- _Goal of the exercise_
Can you copy out the listing below word for word, leaving out the pictures?

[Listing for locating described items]
○ ○ ○ ○

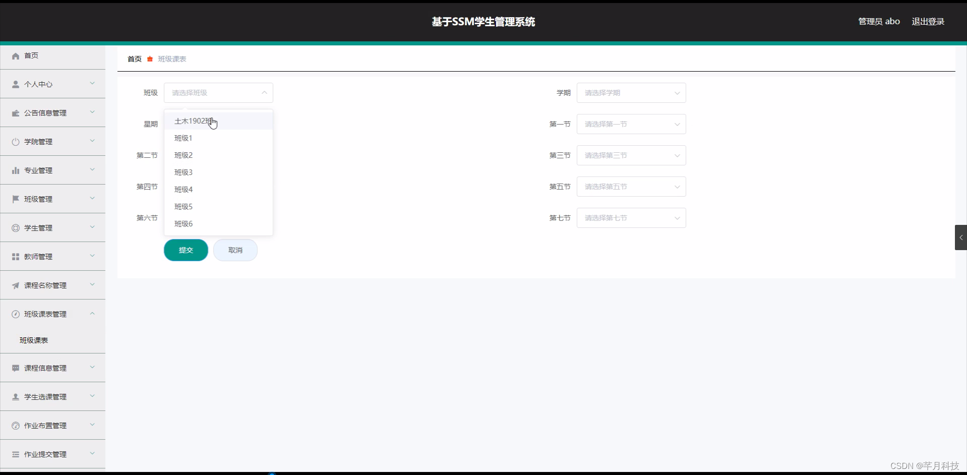Viewport: 967px width, 475px height.
Task: Open 教师管理 using its grid icon
Action: (x=15, y=256)
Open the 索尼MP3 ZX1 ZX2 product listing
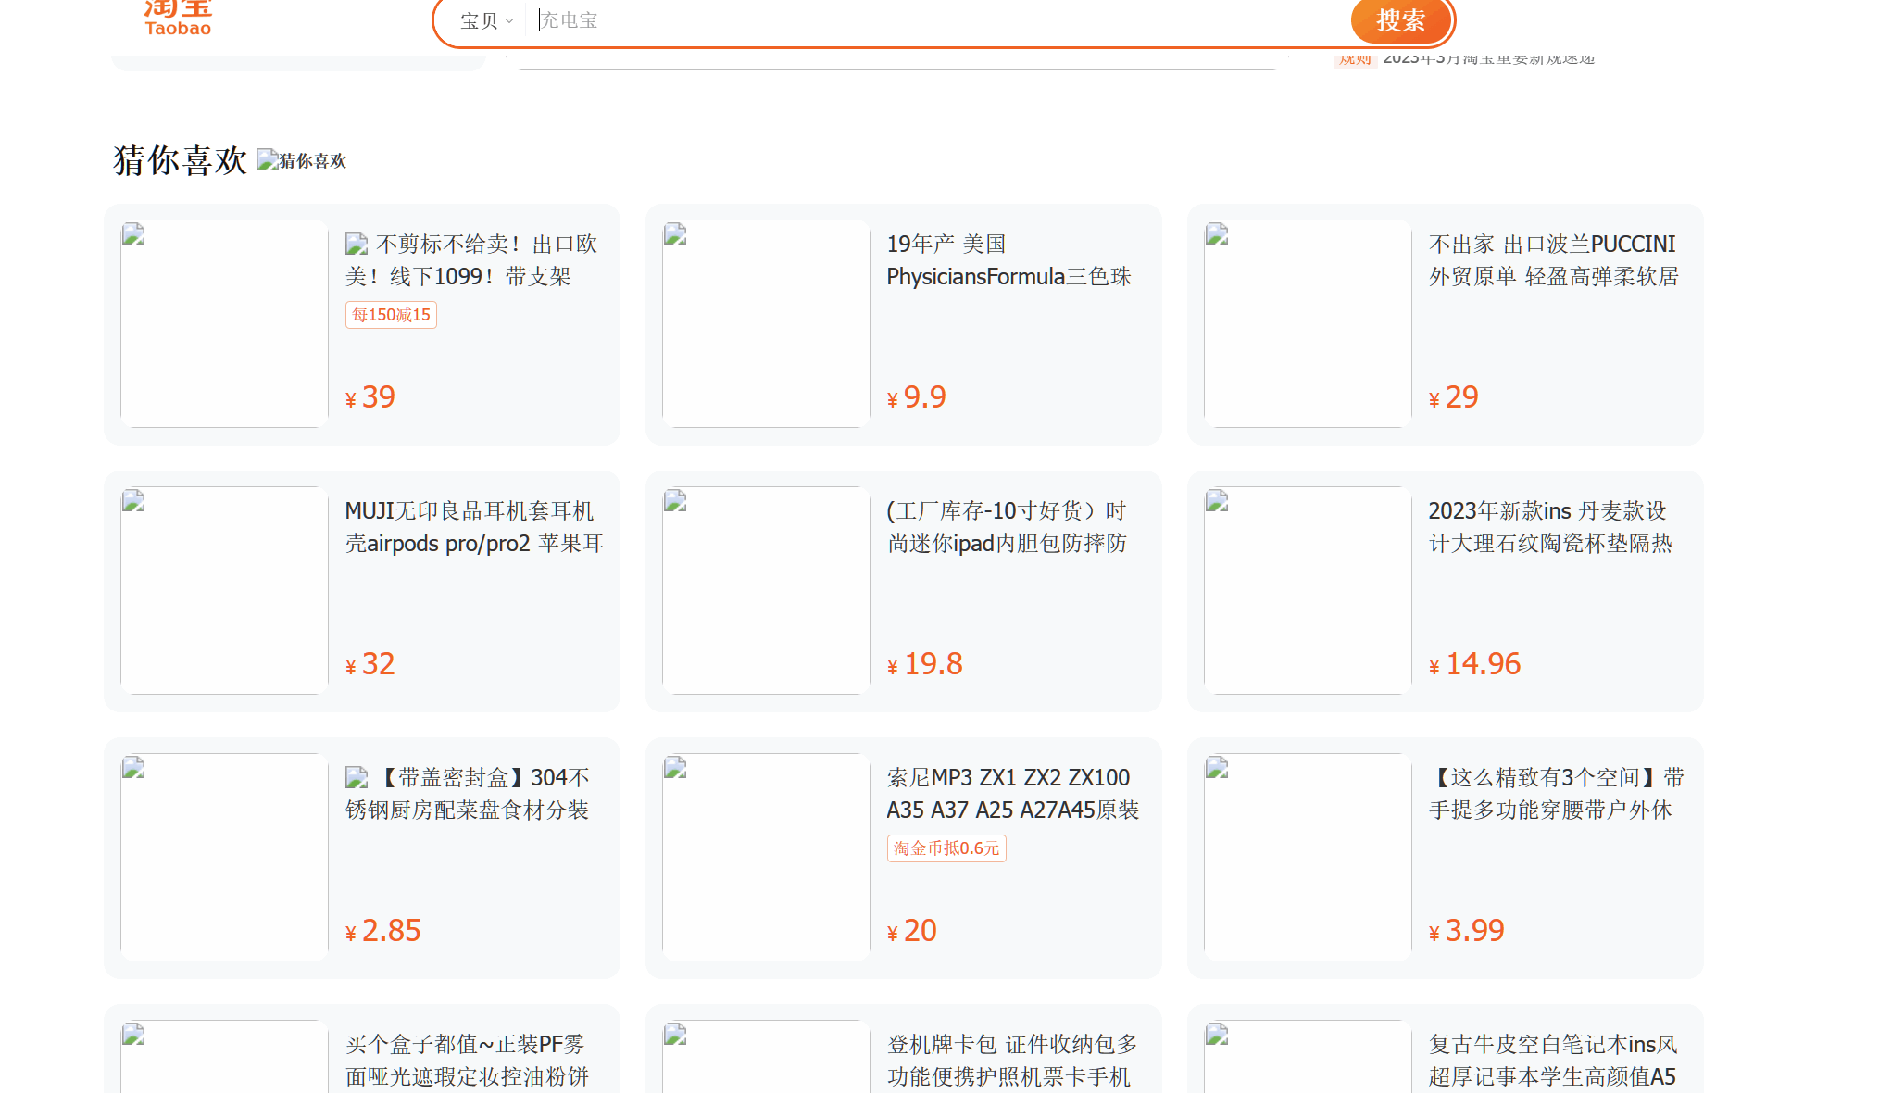 1012,794
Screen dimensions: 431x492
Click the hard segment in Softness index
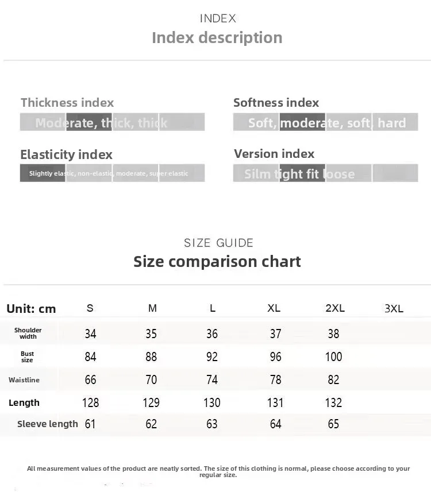point(395,122)
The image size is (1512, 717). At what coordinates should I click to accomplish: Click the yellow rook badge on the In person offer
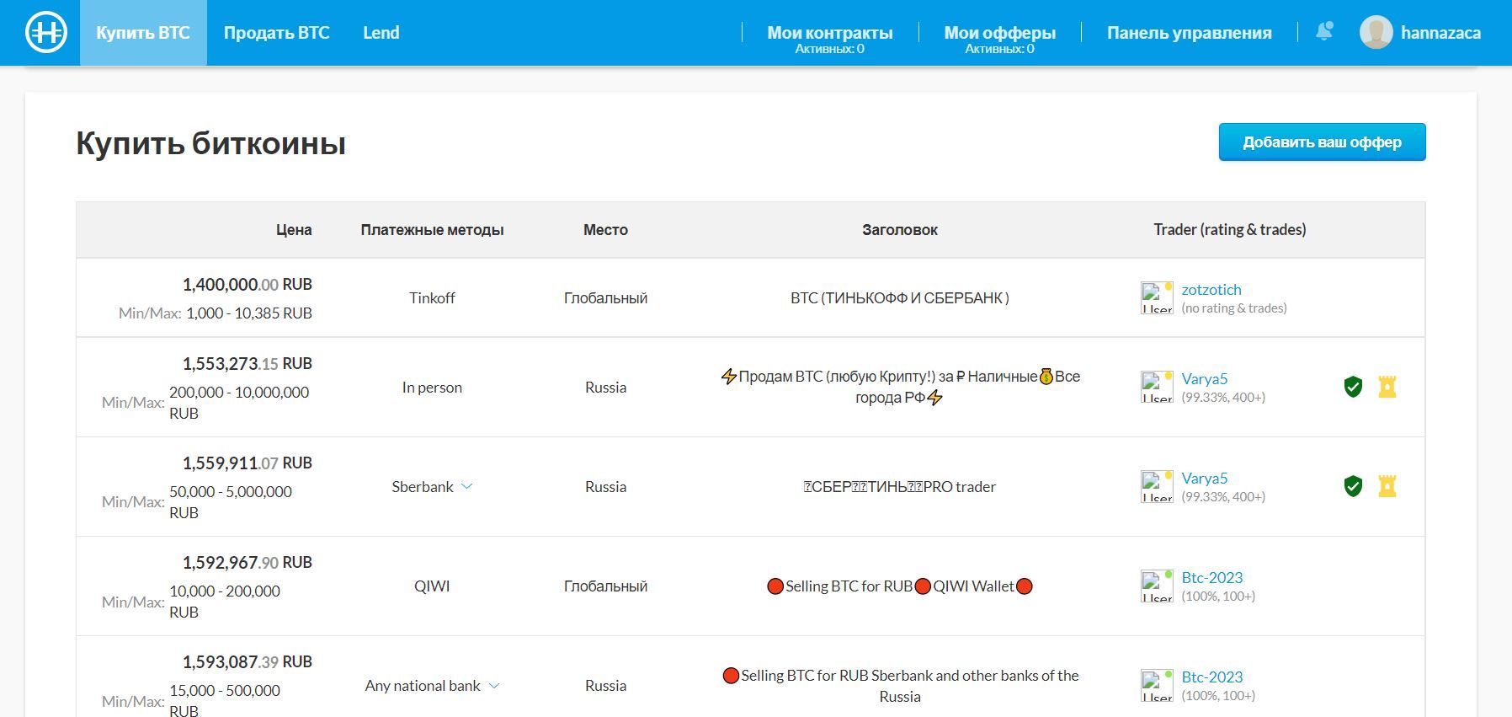[x=1387, y=387]
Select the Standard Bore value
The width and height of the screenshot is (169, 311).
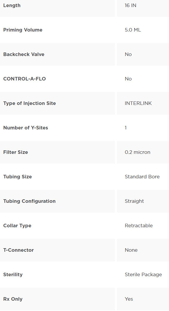(x=142, y=177)

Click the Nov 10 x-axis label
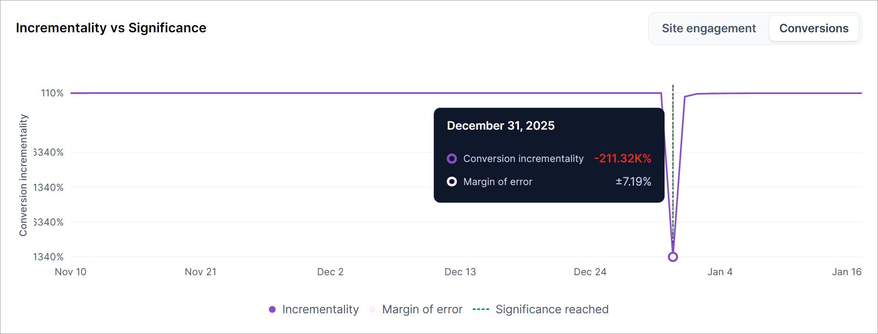pos(70,272)
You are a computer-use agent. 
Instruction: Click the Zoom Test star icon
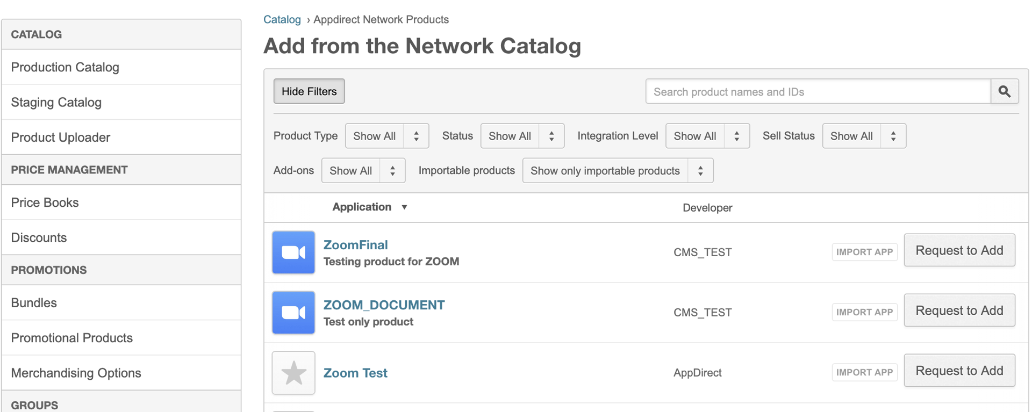pos(293,373)
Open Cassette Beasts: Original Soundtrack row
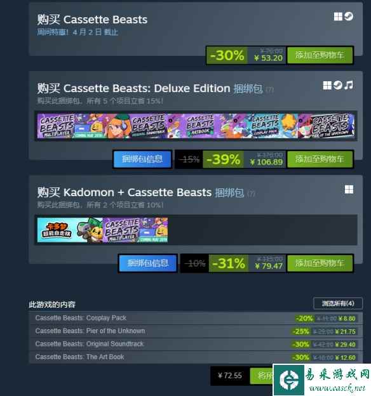Screen dimensions: 371x396 point(196,344)
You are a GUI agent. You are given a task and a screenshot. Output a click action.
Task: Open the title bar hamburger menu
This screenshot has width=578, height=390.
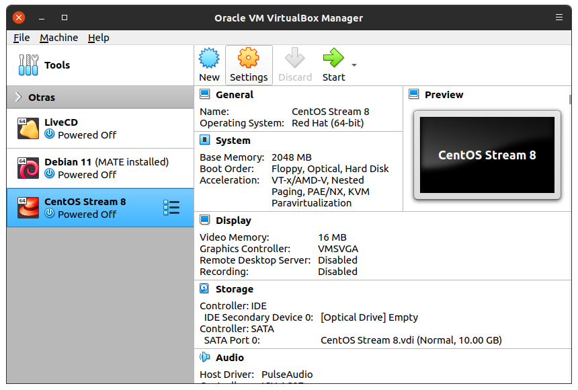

○ ○ ○ ○

- _Result for this exercise_
Viewport: 967px width, 475px height.
Task: Open 教师管理 using its grid icon
Action: (x=15, y=256)
Open the 索尼MP3 ZX1 ZX2 product listing
 1012,794
Screen dimensions: 431x492
Click the hard segment in Softness index
point(395,122)
The image size is (1512, 717). At what coordinates should I click to accomplish: Click the yellow rook badge on the In person offer
[x=1387, y=387]
Select the Standard Bore value
The width and height of the screenshot is (169, 311).
(x=142, y=177)

Click the Nov 10 x-axis label
pos(70,272)
You are a computer-use agent. 
Instruction: Click the Zoom Test star icon
pos(293,373)
Open Cassette Beasts: Original Soundtrack row
Screen dimensions: 371x396 point(196,344)
You are a GUI agent. You are given a task and a screenshot. Output a click action.
Task: Open the title bar hamburger menu
This screenshot has width=578, height=390.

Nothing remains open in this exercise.